Lamuk Legok, sebuah dusun kecil di Kabupaten Temanggung menjadi penghasil srintil, tembakau terbaik di dunia. Masyarakat percaya, keberadaan tembakau tersebut tidak lepas dari pulung setan.
***
Pagi itu saya bersama salah seorang rekan melaju ke Dusun Lamuk Legok yang jaraknya sekitar 10 km dari pusat kota Temanggung. Wilayah ini masuk bagian dari lereng Gunung Sumbing, tepatnya di Desa Legoksari, Kecamatan Tlogomoyo, Kabupaten, Temanggung, Jawa Tengah.
Sepanjang perjalanan menuju dusun, terlihat di samping kiri-kanan jalan nyaris semua merupakan tanaman tembakau. Di beberapa jalan juga tampak petani menjemur tembakau rajangan. Bulan Agustus-September ini petani di Temanggung memang sedang di masa panen raya, tanpa terkecuali di Lamuk Legok.
Lamuk Legok, penghasil emas hitam bernama tembakau srintil
Sesampainya di dusun itu, saya bertanya kepada beberapa warga kira-kira siapa sosok yang bisa saya tanya mengenai dunia pertembakauan. Beberapa warga menyebut nama Mbah Prayit. Saya ingin ngobrol tentang tembakau srintil yang karena warna, kualitas, dan harganya yang mahal punya sebutan, emas hitam.
Tembakau srintil menjadi tembakau terbaik dan termahal di seluruh dunia. Tembakau ini merupakan komoditas unggulan yang dihasilkan Temanggung. Untuk penamaanya sendiri, sebutan srintil secara mitologi berasal dari frasa Dewi Sri Nginthil.
Ketika dialih bahasakan dalam bahasa Indonesia diartikan sebagai Dewi Keberuntungan yang menyertai. Tembakau ini juga punya julukan sebagai emas hitam. Karena berwarna hitam pekat dan memiliki nilai jual yang tinggi.
Secara umum, tembakau srintil tidak dirokok secara murni melainkan sebagai campuran pada tembakau rajangan biasa. Bagi industri rokok sigaret kretek, tembakau srintil sebagai saus untuk menambah nikmat rasa pada produksi kretek yang pabrik-pabrik hasilkan.
Tapi tidak semua tanah di Temanggung bisa menghasilkan tembakau srintil. Hanya beberapa daerah saja yang bisa menghasilkan tembakau srintil dengan kualitas yang bagus. Salah satunya adalah Dusun Lamuk Legok, satu dari dua dusun yang masuk di desa Legoksari Kecamatan Tlogomulyo, Kabupaten Temanggung.

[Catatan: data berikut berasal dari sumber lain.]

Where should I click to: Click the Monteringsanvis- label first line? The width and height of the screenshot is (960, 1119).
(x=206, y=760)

Lahan pertanian yang hanya cocok untuk tembakau di musim kemarau
Tanpa berpikir panjang saya menuju ke rumah Mbah Prayit. Tapi saat sampai di rumah itu, ternyata Mbah Prayit terkendala dalam pengucapan dan pendengaran. Maklum beliau sudah berumur 85 tahun. Tapi syukurlah selang beberapa menit anak dari Mbah Prayitno, Bari (51), datang menemui kami.

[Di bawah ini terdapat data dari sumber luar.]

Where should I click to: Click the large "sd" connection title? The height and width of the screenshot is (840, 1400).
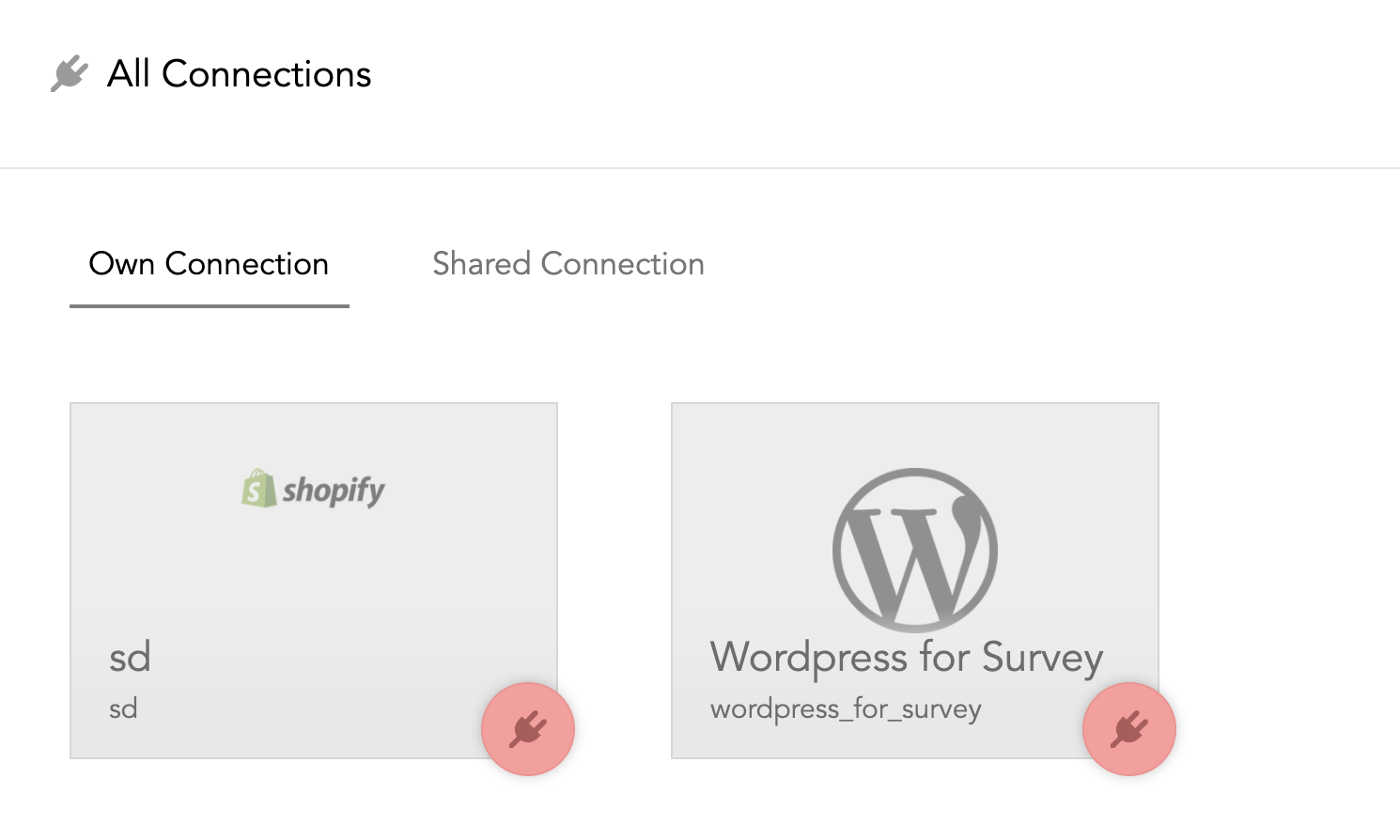tap(130, 657)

Sembari mengisap kretek Gudang Garam, Bari menceritakan bagaimana kakek buyutnya hingga dirinya menanam tembakau. Tanaman ini memang sudah ada sejak berpuluh-puluh bahkan ratusan tahun di bumi Lamuk Legok. Ia mengatakan nyaris semua petani di Lamuk Legok menanam tembakau saat musim kemarau.
Alasannya, karena kondisi iklim dan cuaca. Sebab di lereng Gunung Sumbing, ladang akan kering saat musim kemarau. Sehingga ketika mau berganti komoditas lain tentu tidak bisa. Sebab tananam-tanaman seperti cabai, bawang merah, jagung, butuh banyak air untuk bisa hidup. Berbeda dengan tembakau yang masih bisa hidup dan berwarna ijo royo-royo saat musim kemarau.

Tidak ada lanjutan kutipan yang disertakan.